(Beginning of Data records)
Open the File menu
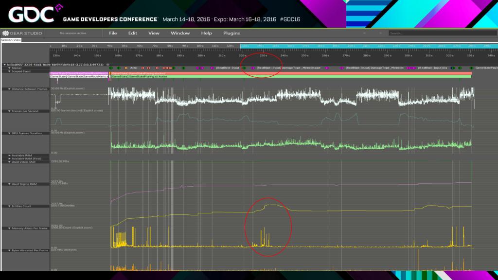Viewport: 498px width, 280px height. [113, 33]
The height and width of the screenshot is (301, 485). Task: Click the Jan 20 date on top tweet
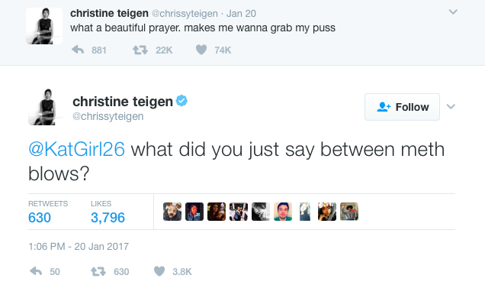click(241, 14)
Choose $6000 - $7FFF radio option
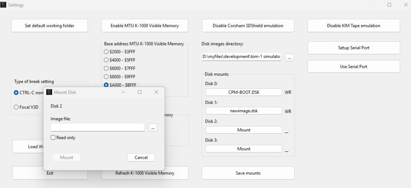 pyautogui.click(x=106, y=68)

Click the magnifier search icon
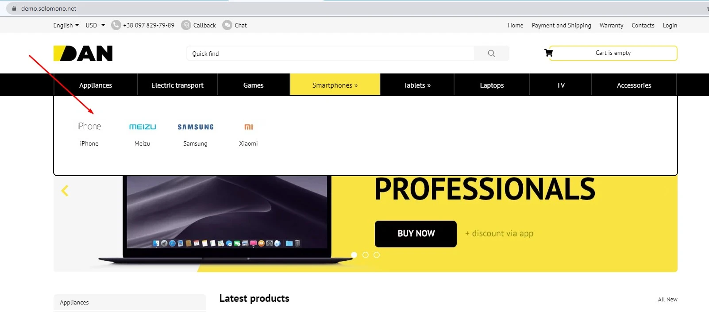491,54
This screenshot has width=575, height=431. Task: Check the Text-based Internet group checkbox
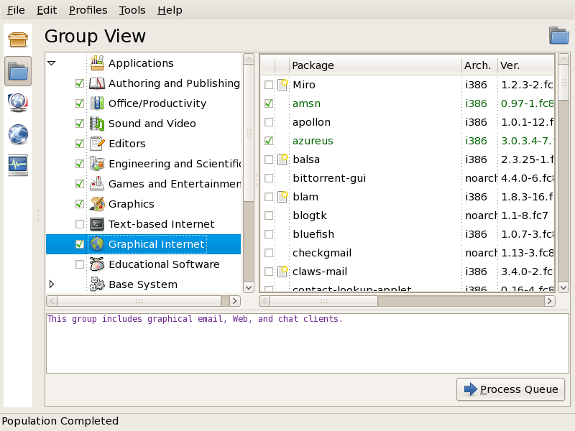point(79,224)
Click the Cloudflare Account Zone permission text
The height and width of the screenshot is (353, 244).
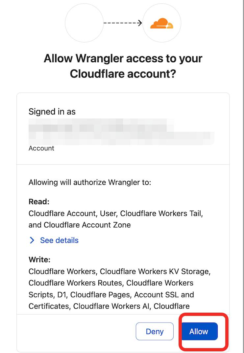[87, 225]
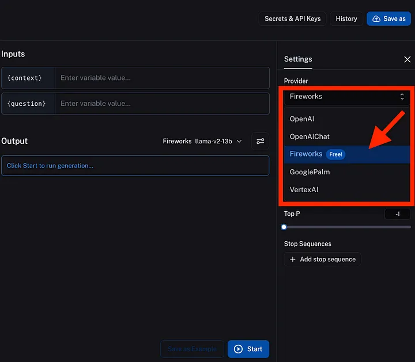Click the Output generation text area

click(135, 165)
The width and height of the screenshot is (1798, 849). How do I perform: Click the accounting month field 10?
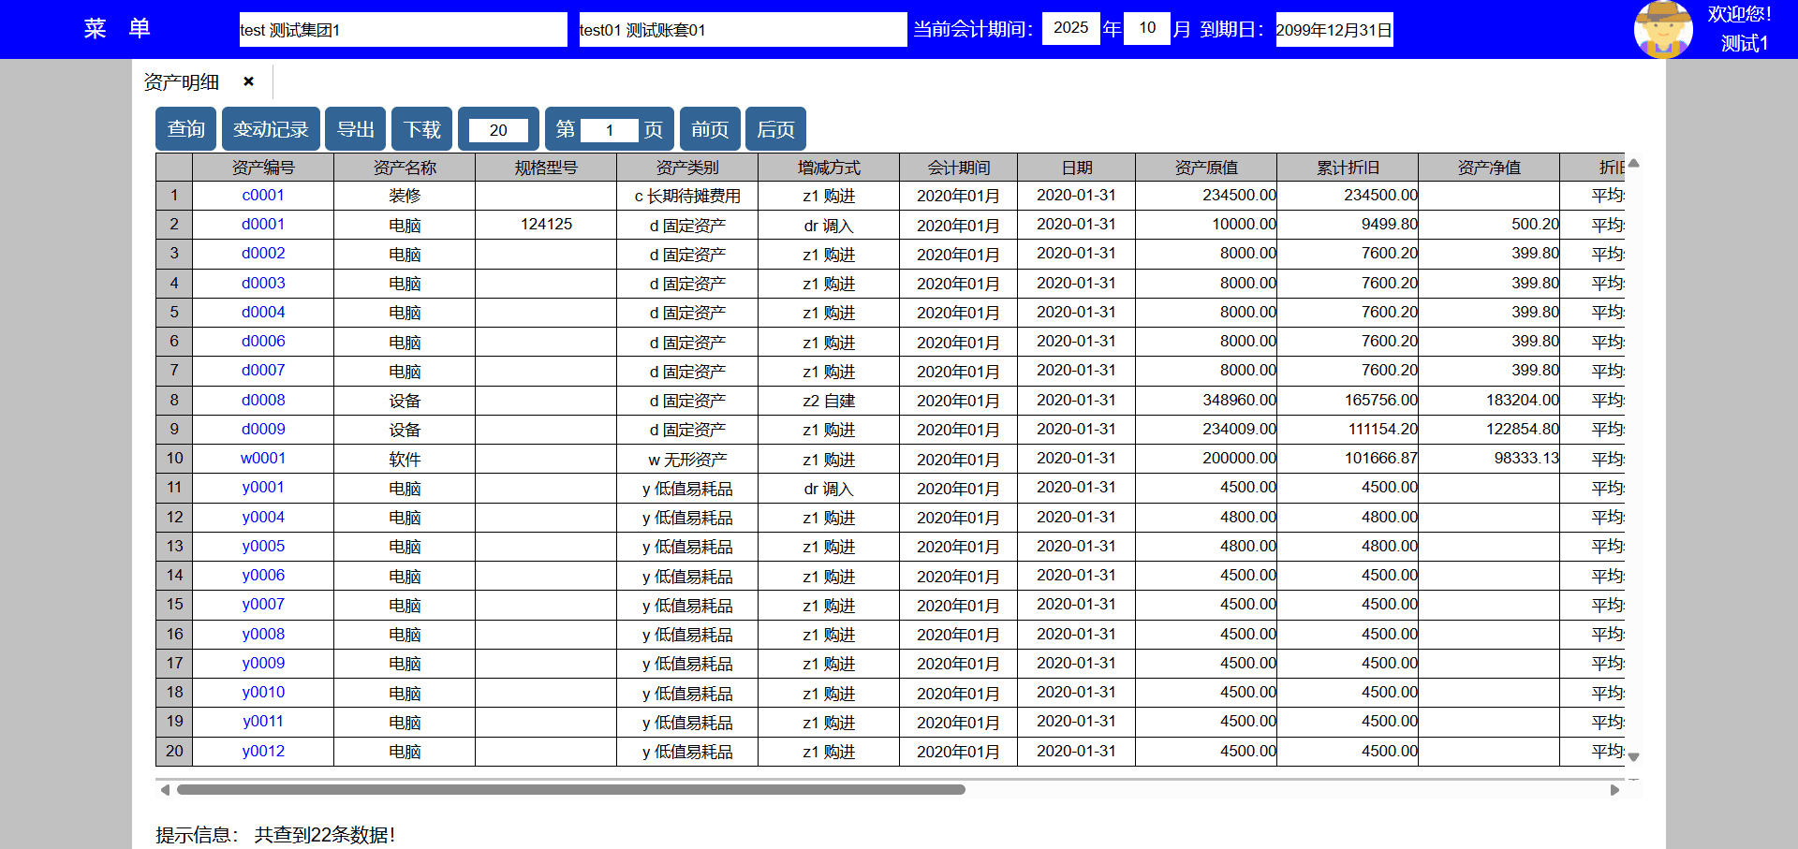pos(1147,28)
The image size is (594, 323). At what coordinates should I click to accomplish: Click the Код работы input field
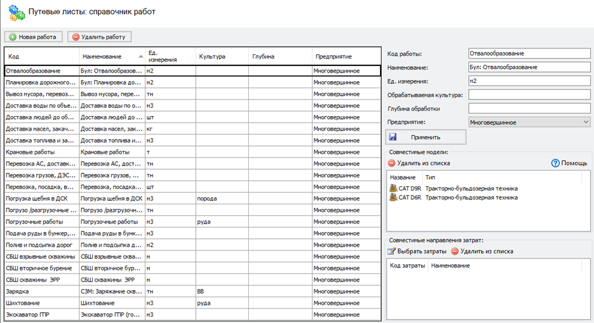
(End of Data records)
### Instructions to follow
Your answer must reproduce exactly the lines from the line with "This screenshot has" through the end of the material, both ends included, with every picture dropped.

### Solution to this exercise
This screenshot has width=575, height=431. Task: Check the Text-based Internet group checkbox
point(79,224)
Click the Cloudflare Account Zone permission text
The height and width of the screenshot is (353, 244).
[87, 225]
Click the Output generation text area

click(135, 165)
The width and height of the screenshot is (1798, 849). How do I perform: Click the accounting month field 10?
pos(1147,28)
The image size is (594, 323). At what coordinates should I click to accomplish: Click the Код работы input field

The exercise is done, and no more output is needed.